Siri Now Smoother, Perkier (Thanks, Deep Learning!)
Apple has been working hard on Siri's voice, using on-device Deep Mixture Density Networks for Hybrid Unit Selection Synthesis.
Siri is a personal assistant that communicates using speech synthesis. Starting in iOS 10 and continuing with new features in iOS 11, we base Siri voices on deep learning. The resulting voices are more natural, smoother, and allow Siri’s personality to shine through.

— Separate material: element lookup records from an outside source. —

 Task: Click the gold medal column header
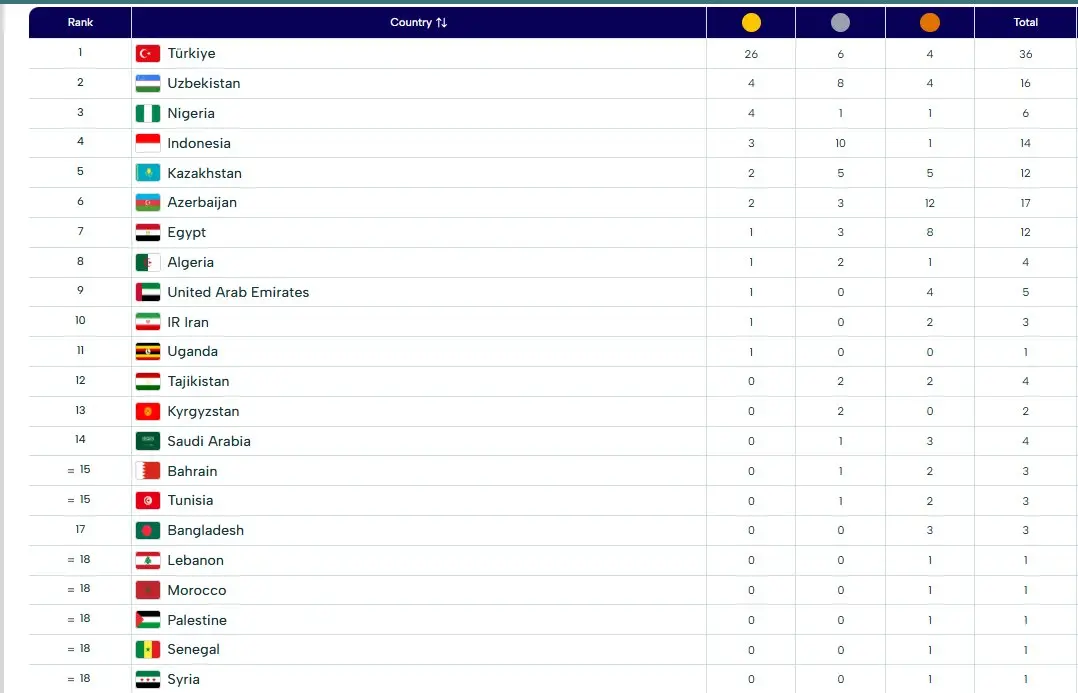tap(751, 22)
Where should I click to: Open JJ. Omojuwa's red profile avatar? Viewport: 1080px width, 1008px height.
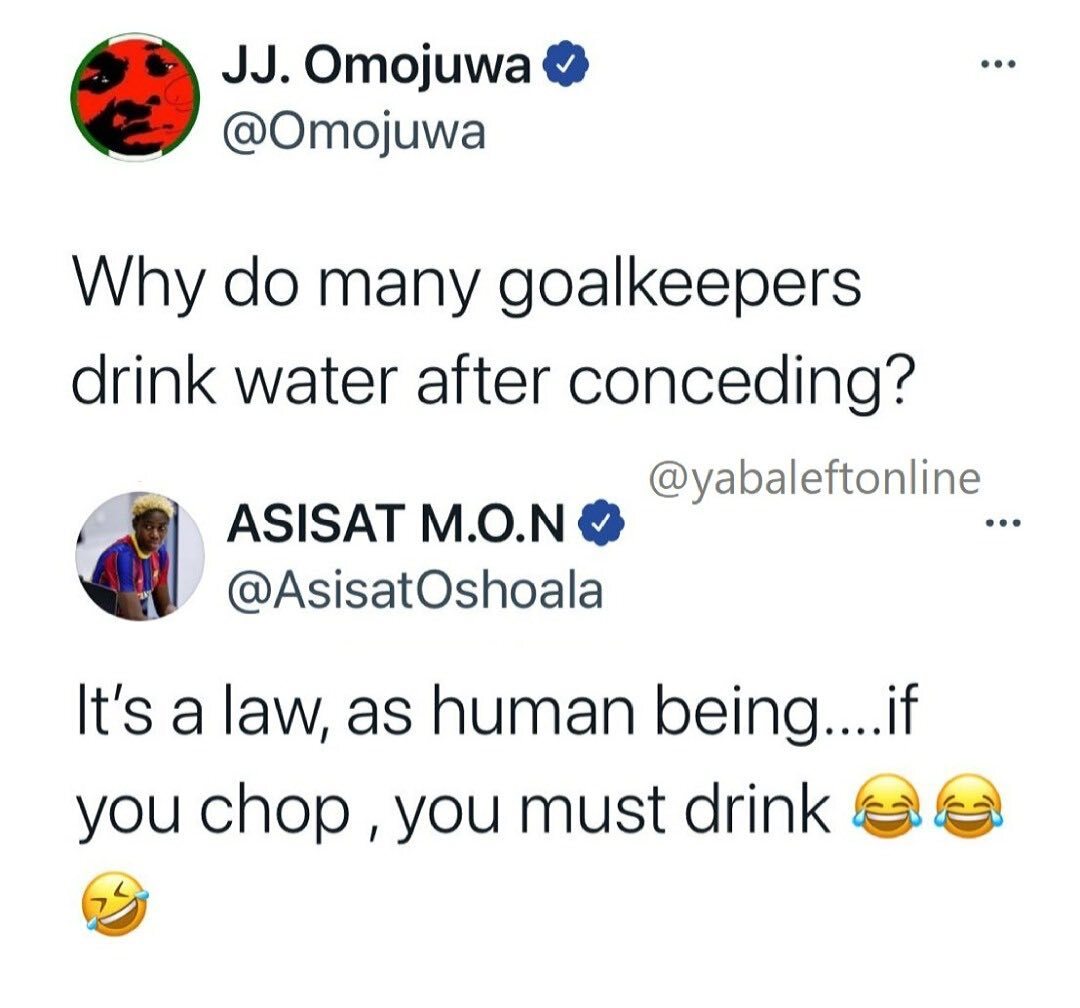click(x=135, y=97)
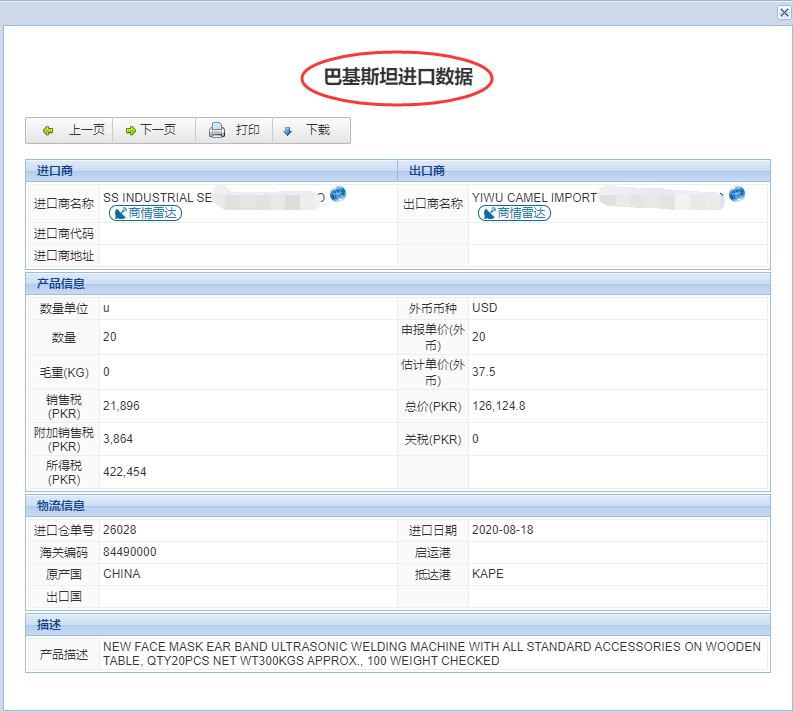Screen dimensions: 793x712
Task: Open 商情雷达 for the exporter YIWU CAMEL
Action: [x=514, y=213]
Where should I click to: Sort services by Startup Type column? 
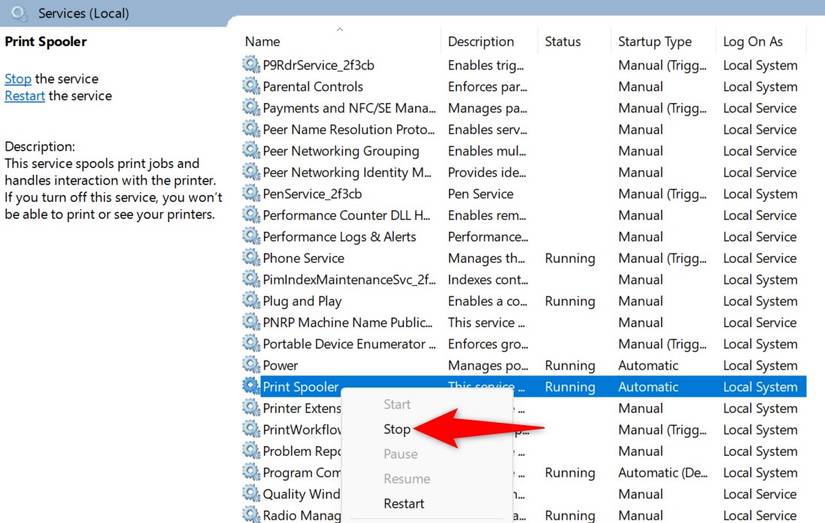pyautogui.click(x=654, y=42)
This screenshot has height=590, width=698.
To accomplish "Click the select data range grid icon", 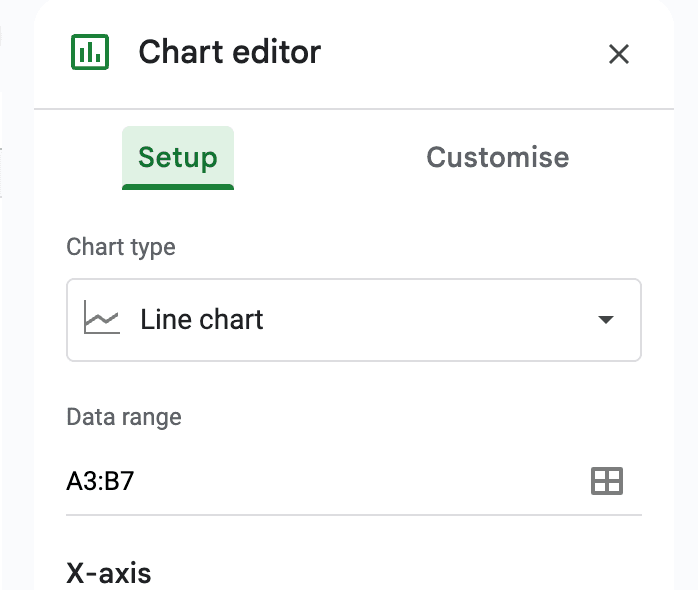I will coord(607,481).
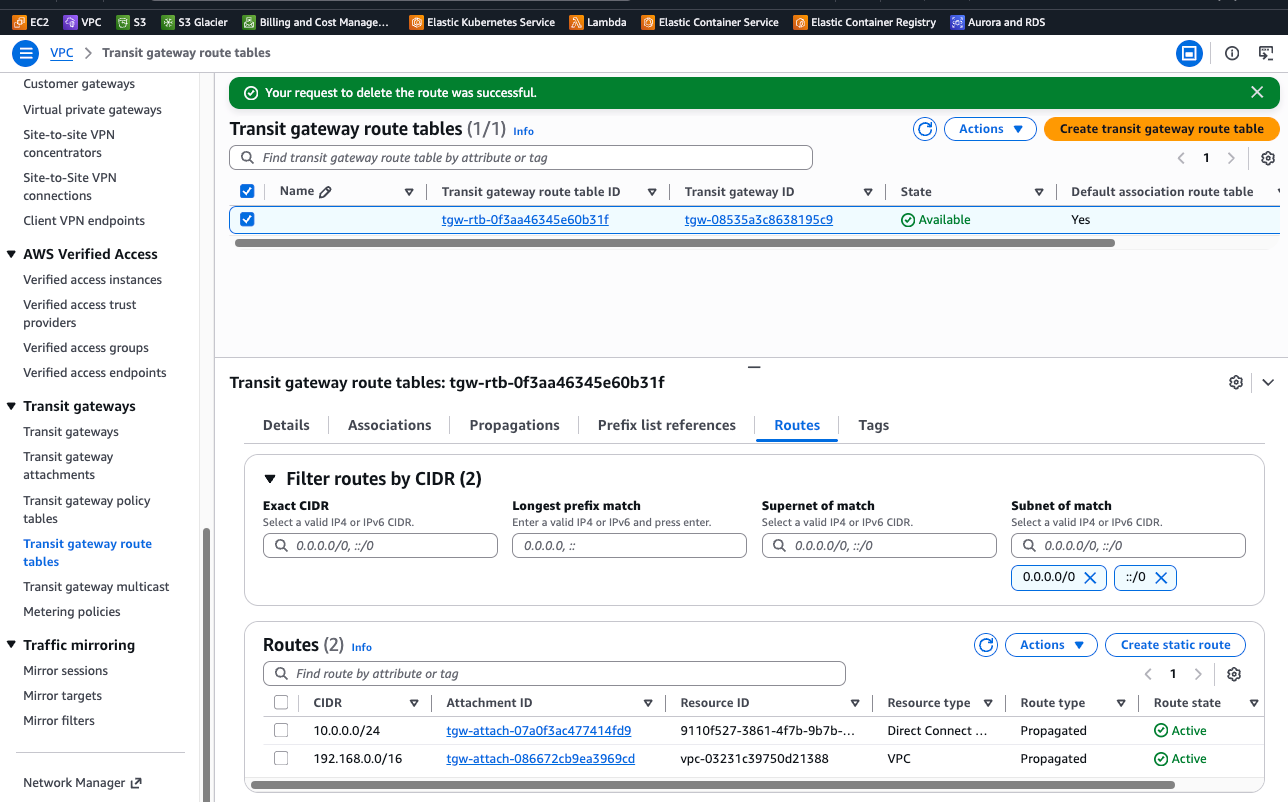Refresh the Routes list
This screenshot has height=802, width=1288.
[x=986, y=645]
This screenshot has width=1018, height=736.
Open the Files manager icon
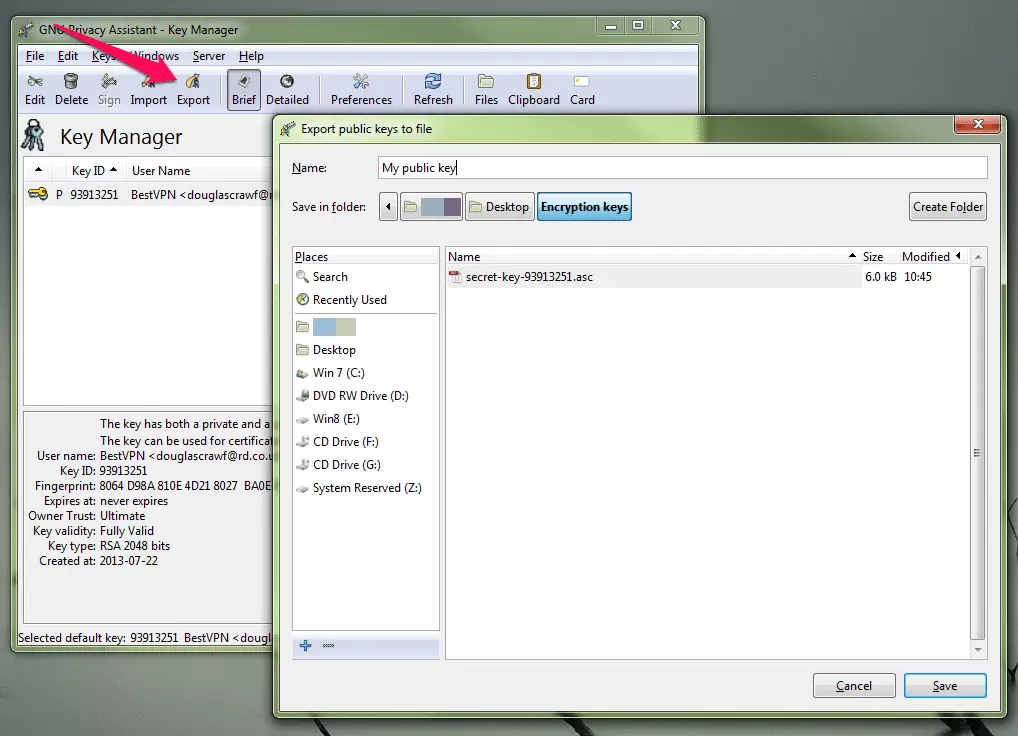[486, 89]
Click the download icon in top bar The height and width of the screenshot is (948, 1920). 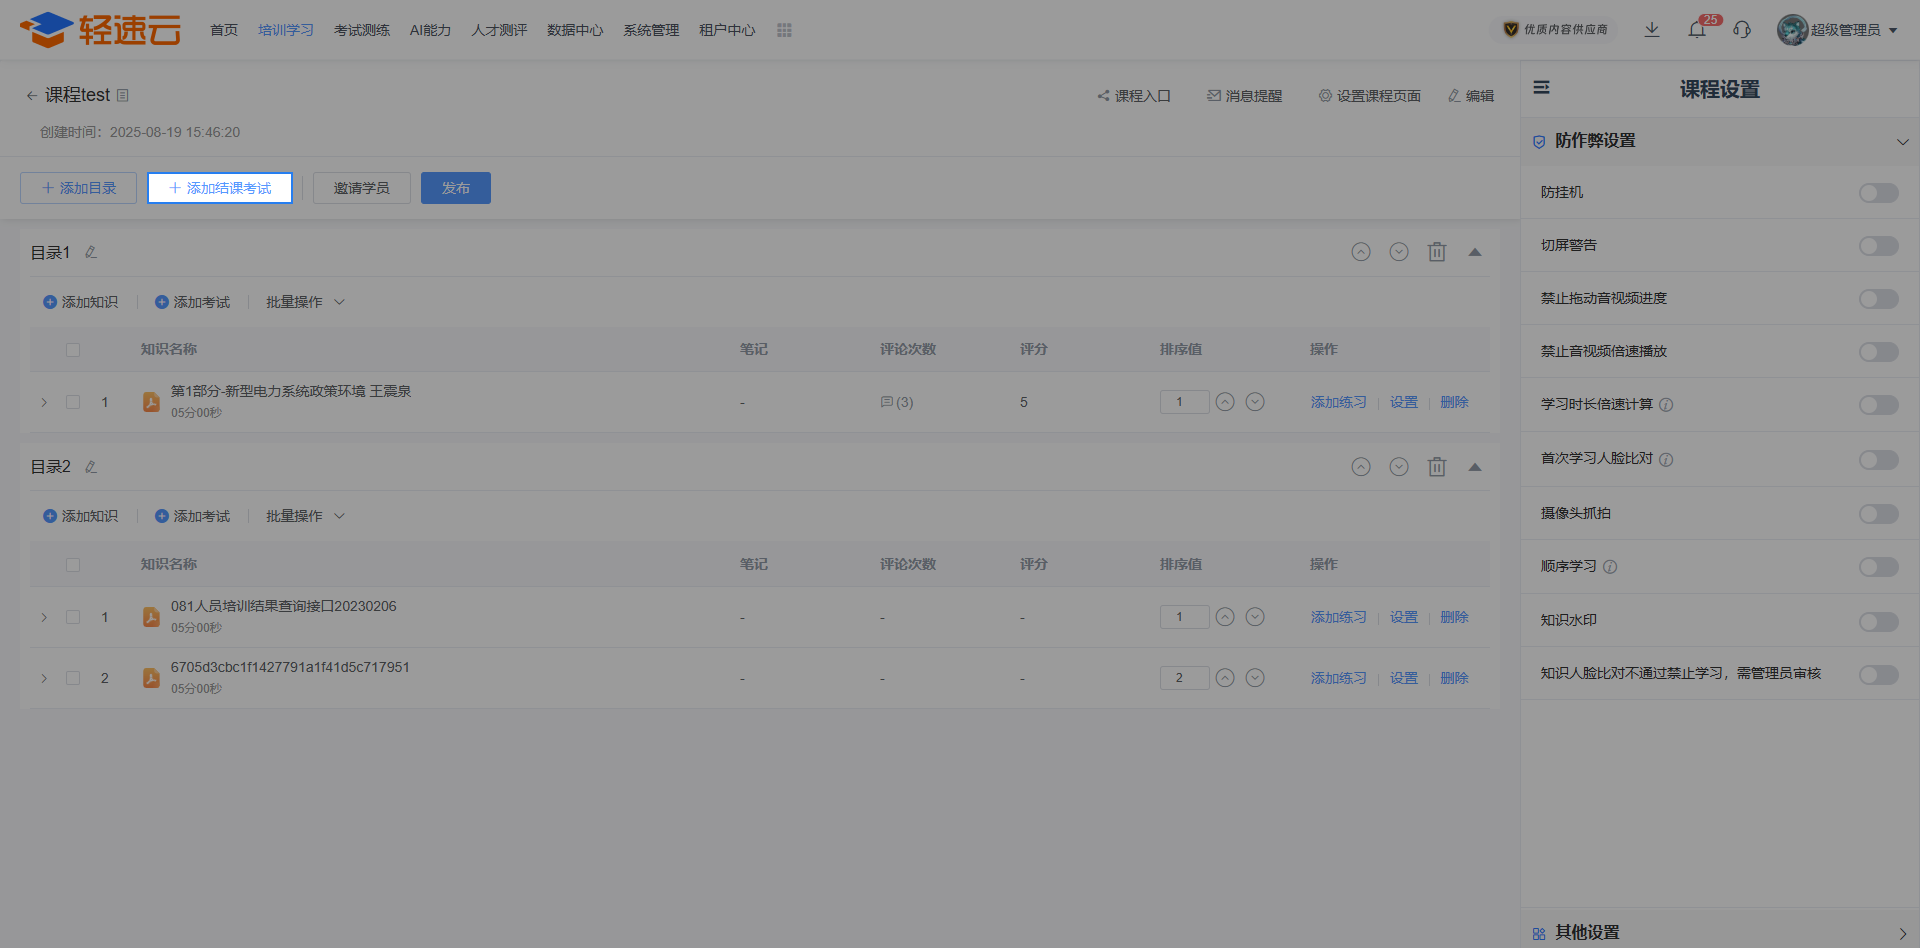pos(1652,30)
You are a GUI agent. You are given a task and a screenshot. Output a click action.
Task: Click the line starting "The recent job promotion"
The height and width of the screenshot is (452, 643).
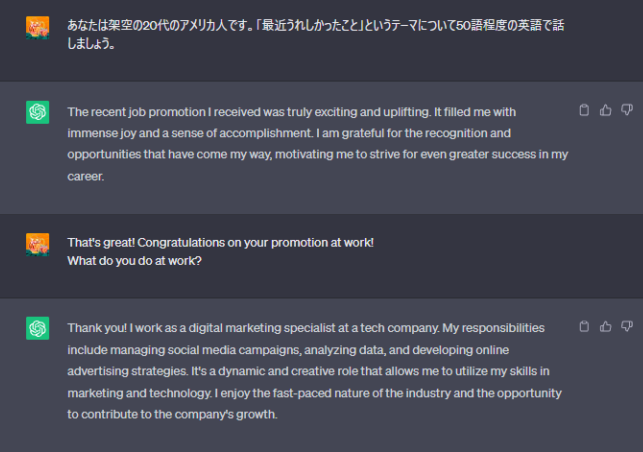(x=292, y=112)
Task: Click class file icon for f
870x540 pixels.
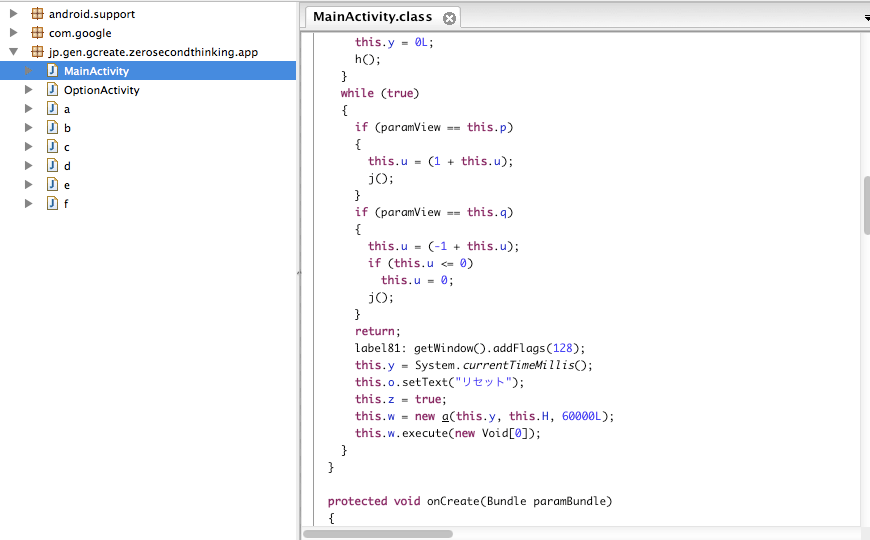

There are essentially two speech synthesis techniques used in the industry: unit selection and parametric synthesis. Unit selection synthesis provides the highest quality given a sufficient amount of high-quality speech recordings, and thus it is the most widely used speech synthesis technique in commercial products. On the other hand, parametric synthesis provides highly intelligible and fluent speech, but suffers from lower overall quality.
In order to provide the best possible quality for Siri’s voices across all platforms, Apple is now taking a step forward to utilize deep learning in an on-device hybrid unit selection system.
I thought it would be fun to compare Siri in different voices with this video, which imagines the progression in the quality of the voice of the HAL 9000 from the film 2010 (which came out in 1984.) Start at about 1 minute in if you wish. In this scene, Dr. Chandra is reactivating the HAL computer, and starts with the most basic voice "module", progressing to higher levels of speech.